Working on my Hooks

November 15th, 2019
working-on-my-hooks

The future of React


The more I learn about hooks and implement them in my codebase, the more I realize why people are so in love with this feature of React. Today, I decided I would go a little bit deeper with hooks, so I looked up some videos on Youtube to see what I could find. I ended up landing on a tutorial for building a todo list using Reacts by Brad Traversy. Within 20 minutes, I had a fully functioning todo app that was half the codebase of what it would have been without hooks. In this tutorial, he kept everything, except the CSS, in one file; actually, his tutorial was based off a tutorial posted to Scotch.io. When I had finished the video, I thought I would try to take it a bit further, since he left me with a pretty rudimentary site, something I wouldn't want to post to my portfolio or anywhere else, for sure.

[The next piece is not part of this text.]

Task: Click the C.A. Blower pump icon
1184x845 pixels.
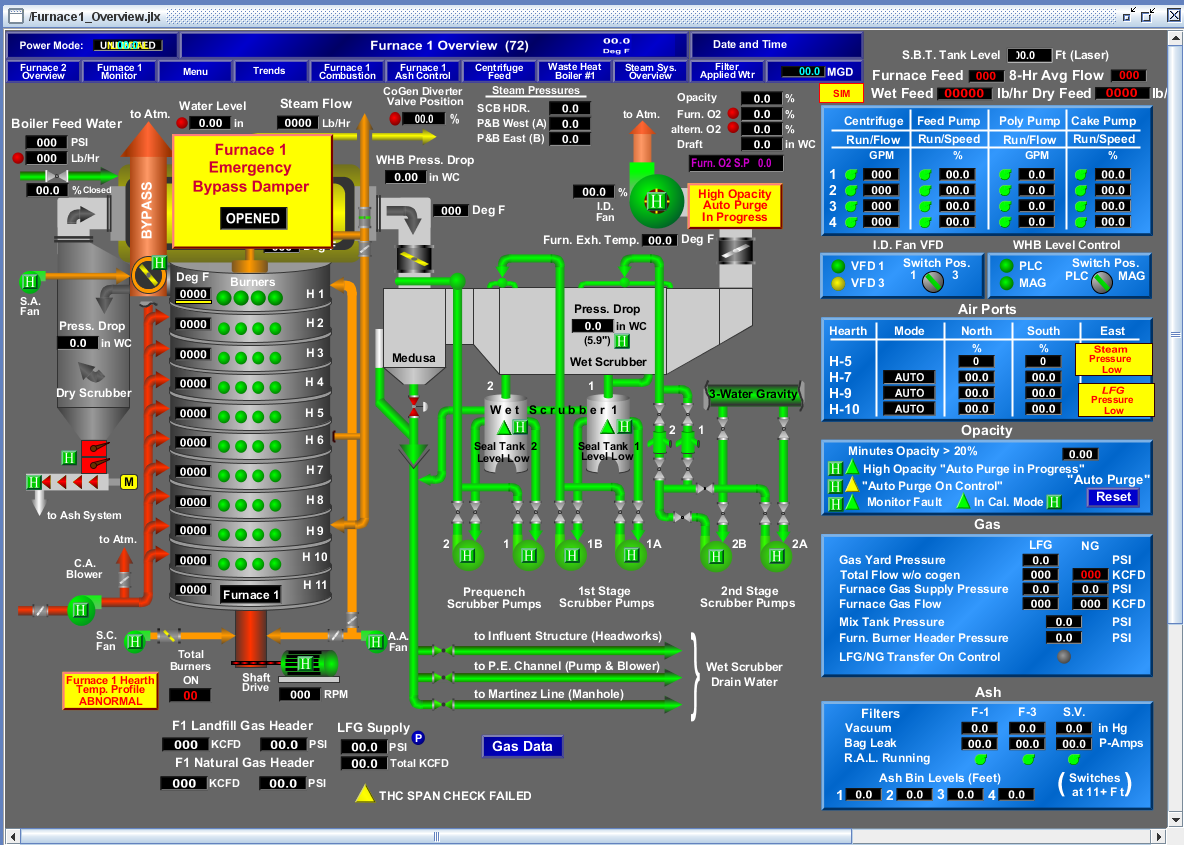Action: (79, 607)
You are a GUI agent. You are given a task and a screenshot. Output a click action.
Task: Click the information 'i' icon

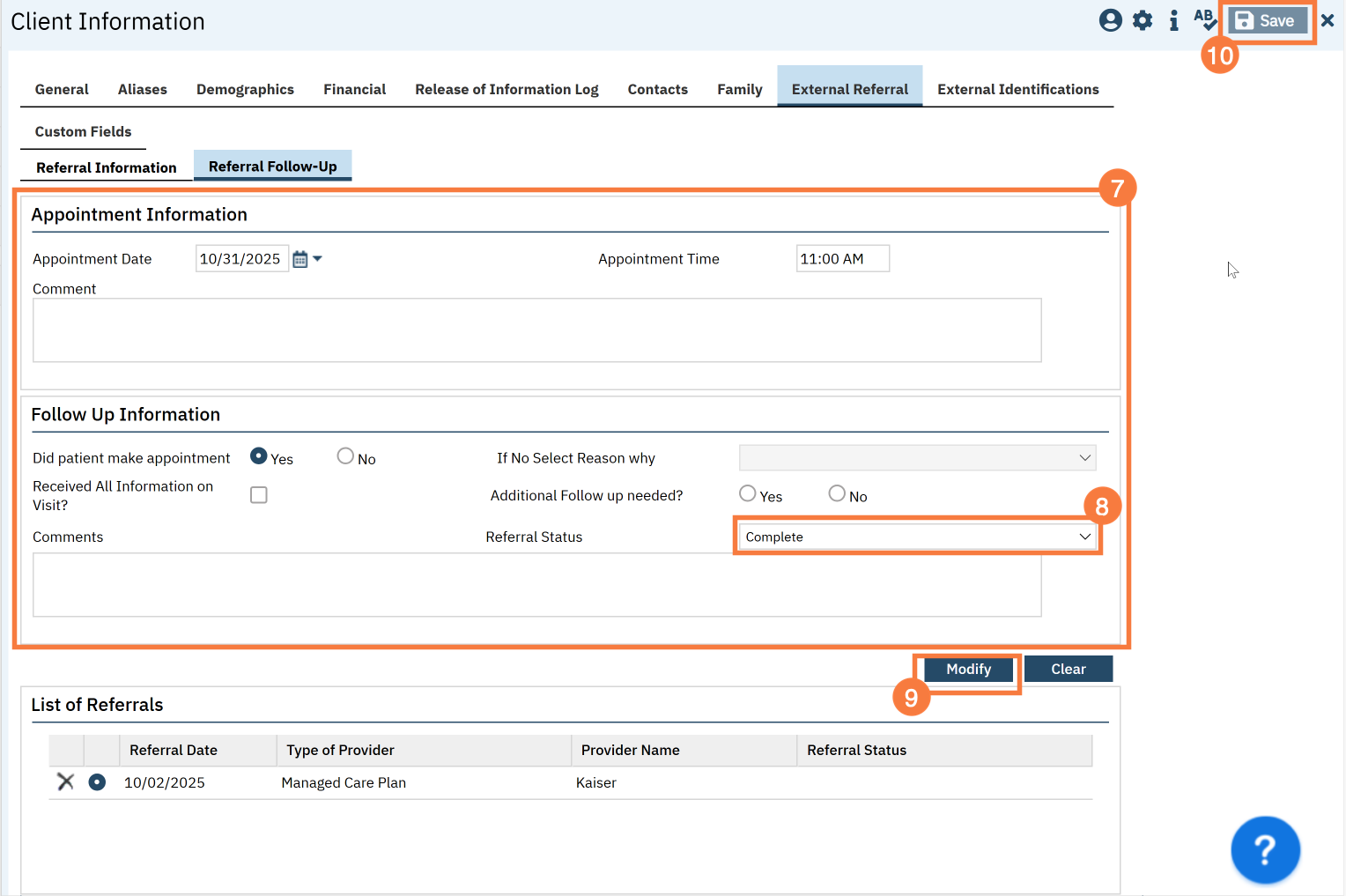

The first thing I did was break the file into multiple files, each holding their own component, since he had left all 3 components within the one file. This part was easy, but is always good practice in moving things around and restructuring. Then, I decided I wanted to add local storage to the app, so that I could actually use it, navigate away, and come back to it at a later time. I've been wanting to build a nice todo list that was functional beyond the first render, so this seemed like a great time to do it. I searched around for about 5 minutes before I found someone who had already created a hook for local storage. I literally changed one thing on my App component, pasted the local storage hook into a separate file, imported and exported where necessary, and I had local storage. It was so easy. I realized, though, that I still had a lot of handler functions within my components, thus making these components look really sloppy. I had watched a video by Jason Lengstorf the other day on creating custom hooks, so I decided to give it a try. I had actually done the same thing in my news app, as well, so it wasn't the first time. I created a custom hook to hold all of my functions, as well as the useState hook for my App component, and then I did the same thing for my Form component. The majority of this abstraction just came down to copying and pasting, and then making sure to return out the correct things and destructure them back into the component. I was just blown away by how easy it was, and how much it simplifies the code. I still have a lot to learn, but this learning curve is smooth, unlike trying to learn redux.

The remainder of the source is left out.